WHAT THE EXERCISE ASKS - Some of the lines below need repeating. Reproduce exactly those between the lines holding "1120x1086 pixels." and "This screenshot has width=1200, height=675.", inclusive.

ENTRIES PROVIDED -
-- Opening Marker --

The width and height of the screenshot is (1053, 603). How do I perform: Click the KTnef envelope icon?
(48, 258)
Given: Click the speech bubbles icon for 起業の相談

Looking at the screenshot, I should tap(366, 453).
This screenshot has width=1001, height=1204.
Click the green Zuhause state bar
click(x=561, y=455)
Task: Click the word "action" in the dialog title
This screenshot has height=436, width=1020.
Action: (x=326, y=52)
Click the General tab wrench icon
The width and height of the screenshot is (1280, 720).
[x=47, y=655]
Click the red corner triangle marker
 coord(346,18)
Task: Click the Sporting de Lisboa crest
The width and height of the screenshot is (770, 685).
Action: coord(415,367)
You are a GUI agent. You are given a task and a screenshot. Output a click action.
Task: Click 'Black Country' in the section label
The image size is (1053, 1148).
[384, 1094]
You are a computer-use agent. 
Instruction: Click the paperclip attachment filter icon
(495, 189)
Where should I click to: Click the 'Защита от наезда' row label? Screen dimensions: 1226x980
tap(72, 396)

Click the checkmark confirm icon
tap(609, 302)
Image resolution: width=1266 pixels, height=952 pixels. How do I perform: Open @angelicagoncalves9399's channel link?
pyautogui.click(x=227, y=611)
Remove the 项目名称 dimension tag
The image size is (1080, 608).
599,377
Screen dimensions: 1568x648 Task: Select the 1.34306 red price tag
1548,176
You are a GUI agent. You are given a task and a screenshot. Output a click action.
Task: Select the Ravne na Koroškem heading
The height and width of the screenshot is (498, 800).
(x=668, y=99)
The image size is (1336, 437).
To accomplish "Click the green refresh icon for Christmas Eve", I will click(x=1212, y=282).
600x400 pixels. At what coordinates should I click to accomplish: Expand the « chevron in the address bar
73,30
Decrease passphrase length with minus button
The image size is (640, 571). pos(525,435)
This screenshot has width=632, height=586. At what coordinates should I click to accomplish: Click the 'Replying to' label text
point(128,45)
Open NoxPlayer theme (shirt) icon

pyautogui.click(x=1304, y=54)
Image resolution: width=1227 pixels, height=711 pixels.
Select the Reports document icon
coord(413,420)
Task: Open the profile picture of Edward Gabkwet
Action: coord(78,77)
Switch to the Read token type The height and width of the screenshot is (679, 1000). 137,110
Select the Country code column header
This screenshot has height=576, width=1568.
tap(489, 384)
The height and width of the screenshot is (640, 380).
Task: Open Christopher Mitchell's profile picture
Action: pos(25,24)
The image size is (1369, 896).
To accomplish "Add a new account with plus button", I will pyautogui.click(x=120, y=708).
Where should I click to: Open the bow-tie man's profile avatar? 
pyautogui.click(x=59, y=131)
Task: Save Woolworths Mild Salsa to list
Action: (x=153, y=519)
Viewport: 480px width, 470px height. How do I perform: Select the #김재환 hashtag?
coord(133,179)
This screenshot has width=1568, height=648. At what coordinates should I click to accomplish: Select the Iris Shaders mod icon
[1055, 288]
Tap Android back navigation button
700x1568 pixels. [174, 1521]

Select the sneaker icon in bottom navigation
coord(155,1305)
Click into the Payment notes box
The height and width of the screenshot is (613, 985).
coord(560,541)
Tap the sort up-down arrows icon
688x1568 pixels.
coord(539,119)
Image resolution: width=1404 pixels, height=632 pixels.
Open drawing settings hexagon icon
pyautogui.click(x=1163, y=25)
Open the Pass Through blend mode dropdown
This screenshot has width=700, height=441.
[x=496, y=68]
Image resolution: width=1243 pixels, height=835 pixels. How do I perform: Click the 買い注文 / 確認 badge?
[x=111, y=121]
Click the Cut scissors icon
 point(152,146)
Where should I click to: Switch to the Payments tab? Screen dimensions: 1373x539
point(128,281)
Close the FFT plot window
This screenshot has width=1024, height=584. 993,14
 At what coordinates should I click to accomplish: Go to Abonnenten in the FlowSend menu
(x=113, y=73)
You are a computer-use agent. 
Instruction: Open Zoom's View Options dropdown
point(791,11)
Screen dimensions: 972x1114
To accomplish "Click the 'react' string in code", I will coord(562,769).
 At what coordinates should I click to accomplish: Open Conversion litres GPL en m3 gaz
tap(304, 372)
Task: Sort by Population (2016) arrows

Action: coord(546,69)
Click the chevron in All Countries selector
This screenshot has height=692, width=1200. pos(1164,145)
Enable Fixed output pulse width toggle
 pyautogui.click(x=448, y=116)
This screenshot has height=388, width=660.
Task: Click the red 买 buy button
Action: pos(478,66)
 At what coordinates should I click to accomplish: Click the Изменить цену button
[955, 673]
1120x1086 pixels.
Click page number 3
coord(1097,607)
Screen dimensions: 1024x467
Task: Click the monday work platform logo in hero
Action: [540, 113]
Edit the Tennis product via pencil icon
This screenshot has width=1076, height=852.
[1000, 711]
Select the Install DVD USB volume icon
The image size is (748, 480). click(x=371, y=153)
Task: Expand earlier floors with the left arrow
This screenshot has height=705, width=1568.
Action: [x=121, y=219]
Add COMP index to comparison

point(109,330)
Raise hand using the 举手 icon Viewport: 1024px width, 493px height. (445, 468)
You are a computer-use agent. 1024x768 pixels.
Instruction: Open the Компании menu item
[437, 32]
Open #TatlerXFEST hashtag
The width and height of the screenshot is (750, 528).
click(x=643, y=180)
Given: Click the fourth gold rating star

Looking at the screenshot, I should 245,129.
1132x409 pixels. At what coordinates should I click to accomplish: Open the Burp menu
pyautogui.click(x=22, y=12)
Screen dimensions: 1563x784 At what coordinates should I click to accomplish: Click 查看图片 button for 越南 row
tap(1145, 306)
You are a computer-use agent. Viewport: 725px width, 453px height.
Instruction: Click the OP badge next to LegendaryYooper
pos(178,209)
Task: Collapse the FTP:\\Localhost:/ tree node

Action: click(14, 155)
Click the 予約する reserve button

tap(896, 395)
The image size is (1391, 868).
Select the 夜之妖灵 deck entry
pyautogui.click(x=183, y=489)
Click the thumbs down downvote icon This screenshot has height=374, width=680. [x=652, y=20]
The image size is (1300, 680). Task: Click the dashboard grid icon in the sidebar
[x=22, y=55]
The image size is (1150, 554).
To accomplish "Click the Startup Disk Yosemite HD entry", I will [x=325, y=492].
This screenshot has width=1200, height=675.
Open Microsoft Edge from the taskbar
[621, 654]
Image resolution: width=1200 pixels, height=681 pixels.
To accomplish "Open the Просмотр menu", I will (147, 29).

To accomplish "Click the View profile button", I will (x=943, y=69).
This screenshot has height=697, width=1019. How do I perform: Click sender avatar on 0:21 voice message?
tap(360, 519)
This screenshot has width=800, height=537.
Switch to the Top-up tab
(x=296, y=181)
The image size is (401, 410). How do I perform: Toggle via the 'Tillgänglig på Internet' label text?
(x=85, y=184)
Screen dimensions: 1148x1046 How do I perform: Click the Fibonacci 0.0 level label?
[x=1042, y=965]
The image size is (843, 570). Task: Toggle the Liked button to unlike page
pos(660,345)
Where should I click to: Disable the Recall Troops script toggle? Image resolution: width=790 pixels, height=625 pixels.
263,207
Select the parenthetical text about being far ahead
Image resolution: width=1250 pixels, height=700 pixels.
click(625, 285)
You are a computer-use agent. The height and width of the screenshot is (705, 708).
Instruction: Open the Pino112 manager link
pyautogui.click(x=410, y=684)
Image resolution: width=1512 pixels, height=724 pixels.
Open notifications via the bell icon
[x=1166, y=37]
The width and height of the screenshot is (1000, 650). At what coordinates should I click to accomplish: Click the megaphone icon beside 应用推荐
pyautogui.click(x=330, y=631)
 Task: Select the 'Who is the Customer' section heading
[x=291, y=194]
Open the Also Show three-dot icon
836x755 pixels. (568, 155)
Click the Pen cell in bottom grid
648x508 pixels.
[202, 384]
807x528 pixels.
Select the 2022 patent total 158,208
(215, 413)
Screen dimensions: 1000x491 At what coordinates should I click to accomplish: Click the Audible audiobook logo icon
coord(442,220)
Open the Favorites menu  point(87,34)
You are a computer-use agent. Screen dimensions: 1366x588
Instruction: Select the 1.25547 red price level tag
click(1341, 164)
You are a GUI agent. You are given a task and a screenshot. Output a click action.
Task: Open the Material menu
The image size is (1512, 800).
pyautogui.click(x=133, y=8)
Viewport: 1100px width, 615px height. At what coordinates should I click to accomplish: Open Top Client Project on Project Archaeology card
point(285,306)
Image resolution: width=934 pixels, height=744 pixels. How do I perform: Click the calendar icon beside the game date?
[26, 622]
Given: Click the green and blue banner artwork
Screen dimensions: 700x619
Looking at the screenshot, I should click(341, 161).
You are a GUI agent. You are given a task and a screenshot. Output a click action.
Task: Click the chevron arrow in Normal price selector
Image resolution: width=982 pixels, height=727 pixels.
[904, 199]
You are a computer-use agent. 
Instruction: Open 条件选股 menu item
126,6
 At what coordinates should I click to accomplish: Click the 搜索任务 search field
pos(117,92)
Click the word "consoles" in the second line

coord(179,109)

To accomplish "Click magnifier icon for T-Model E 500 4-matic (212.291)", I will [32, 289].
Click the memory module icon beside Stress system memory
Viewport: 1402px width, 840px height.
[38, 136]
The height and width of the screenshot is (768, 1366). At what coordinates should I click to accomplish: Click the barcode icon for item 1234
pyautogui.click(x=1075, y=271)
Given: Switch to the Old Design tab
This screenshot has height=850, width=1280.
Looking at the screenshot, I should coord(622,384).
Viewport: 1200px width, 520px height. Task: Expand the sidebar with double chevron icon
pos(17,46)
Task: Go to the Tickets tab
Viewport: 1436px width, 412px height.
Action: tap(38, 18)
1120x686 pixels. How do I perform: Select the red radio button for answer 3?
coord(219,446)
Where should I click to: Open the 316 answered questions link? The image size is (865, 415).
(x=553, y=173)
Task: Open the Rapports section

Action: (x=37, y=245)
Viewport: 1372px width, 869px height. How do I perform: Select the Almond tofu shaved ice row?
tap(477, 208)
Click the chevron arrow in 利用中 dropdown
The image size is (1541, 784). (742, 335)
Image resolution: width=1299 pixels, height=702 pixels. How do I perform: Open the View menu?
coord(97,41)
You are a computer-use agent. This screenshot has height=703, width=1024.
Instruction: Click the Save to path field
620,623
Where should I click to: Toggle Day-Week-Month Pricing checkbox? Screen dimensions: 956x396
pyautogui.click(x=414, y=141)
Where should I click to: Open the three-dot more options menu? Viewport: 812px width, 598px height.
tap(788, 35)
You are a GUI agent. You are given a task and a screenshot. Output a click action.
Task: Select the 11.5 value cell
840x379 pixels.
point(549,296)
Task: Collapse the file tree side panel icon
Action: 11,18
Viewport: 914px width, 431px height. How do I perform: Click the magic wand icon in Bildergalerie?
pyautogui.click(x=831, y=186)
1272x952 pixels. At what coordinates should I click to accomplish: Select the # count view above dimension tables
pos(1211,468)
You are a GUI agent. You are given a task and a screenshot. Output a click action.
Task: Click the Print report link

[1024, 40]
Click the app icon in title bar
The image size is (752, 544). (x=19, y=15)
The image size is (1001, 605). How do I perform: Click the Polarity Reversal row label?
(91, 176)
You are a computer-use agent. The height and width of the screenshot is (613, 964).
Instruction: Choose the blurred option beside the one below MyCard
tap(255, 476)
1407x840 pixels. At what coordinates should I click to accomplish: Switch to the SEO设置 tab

-- Closing Marker --

REPLY -
1120x1086 pixels.
Click page number 3
coord(1097,607)
Screen dimensions: 1024x467
Task: Click the monday work platform logo in hero
Action: [540, 113]
Edit the Tennis product via pencil icon
This screenshot has width=1076, height=852.
[1000, 711]
Select the Install DVD USB volume icon
The image size is (748, 480). click(x=371, y=153)
Task: Expand earlier floors with the left arrow
This screenshot has height=705, width=1568.
Action: [x=121, y=219]
Add COMP index to comparison

point(109,330)
Raise hand using the 举手 icon Viewport: 1024px width, 493px height. (445, 468)
You are a computer-use agent. 1024x768 pixels.
Instruction: Open the Компании menu item
[437, 32]
Open #TatlerXFEST hashtag
The width and height of the screenshot is (750, 528).
click(x=643, y=180)
Given: Click the fourth gold rating star

Looking at the screenshot, I should 245,129.
1132x409 pixels. At what coordinates should I click to accomplish: Open the Burp menu
pyautogui.click(x=22, y=12)
Screen dimensions: 1563x784 At what coordinates should I click to accomplish: Click 查看图片 button for 越南 row
tap(1145, 306)
You are a computer-use agent. Viewport: 725px width, 453px height.
Instruction: Click the OP badge next to LegendaryYooper
pos(178,209)
Task: Collapse the FTP:\\Localhost:/ tree node

Action: click(14, 155)
Click the 予約する reserve button

tap(896, 395)
The image size is (1391, 868).
Select the 夜之妖灵 deck entry
pyautogui.click(x=183, y=489)
Click the thumbs down downvote icon This screenshot has height=374, width=680. [x=652, y=20]
The image size is (1300, 680). Task: Click the dashboard grid icon in the sidebar
[x=22, y=55]
The image size is (1150, 554).
To accomplish "Click the Startup Disk Yosemite HD entry", I will [x=325, y=492].
This screenshot has width=1200, height=675.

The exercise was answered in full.